The wind was changing and moaning under the roof. The fire flickered up and went down; the red flame and the darkness were dancing together on the walls. The wan moon was looking in at the window. Yakob was sitting on the bench among the soldiers like his own ghost.
'They are surely going to poison me,' he kept repeating to himself. He was still racking his memory as to what it was that had happened so long ago to his grandfather during the fair, at the inn. God knows what it was…who could know anything?
'They are going to poison me!'
His sides were heaving with his breath, he was trying to breathe carefully, so as not to smell the repast.
The shadows on the walls seemed to jeer at him. The soldiers were beginning to talk thickly; their mouths, their fingers were shining with grease. They took off their belts and laid their swords aside. The one next to Yakob put his arm round his neck and whispered in his ear; his red mouth was quite close; he passed his hand over Yakob's head, and brought his arm right round his throat.

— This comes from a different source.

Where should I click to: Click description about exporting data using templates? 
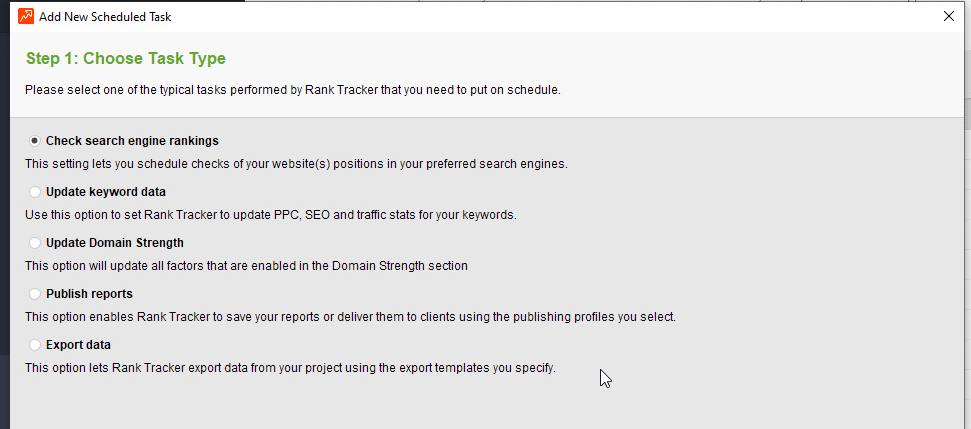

He was young and he was talking of his father.
'Daddy,' he said, and put the sausage between his teeth.
Yakob tried to clench his teeth; but he bit the sausage at the same time.
'Daddy,' said the young soldier again, holding out the sausage for another bite; he stroked his head, looked into his eyes, and laughed. Yakob was sorry for himself. Was he to be fed like a half-blind old man? Couldn't he eat by himself?
When the soldiers saw that Yakob was eating, they burst into shouts of laughter, and stamped their feet, rattling their spurs.
He knew they were laughing at him, and it made him easier in his mind to see that he was affording them pleasure. He purposely made himself ridiculous with the vague idea that he must do something for them in payment of what they were giving him; they struck him on the shoulder-blades to see him gasp with his beanlike mouth, and to see the frightened smile run over his face like a flash of lightning.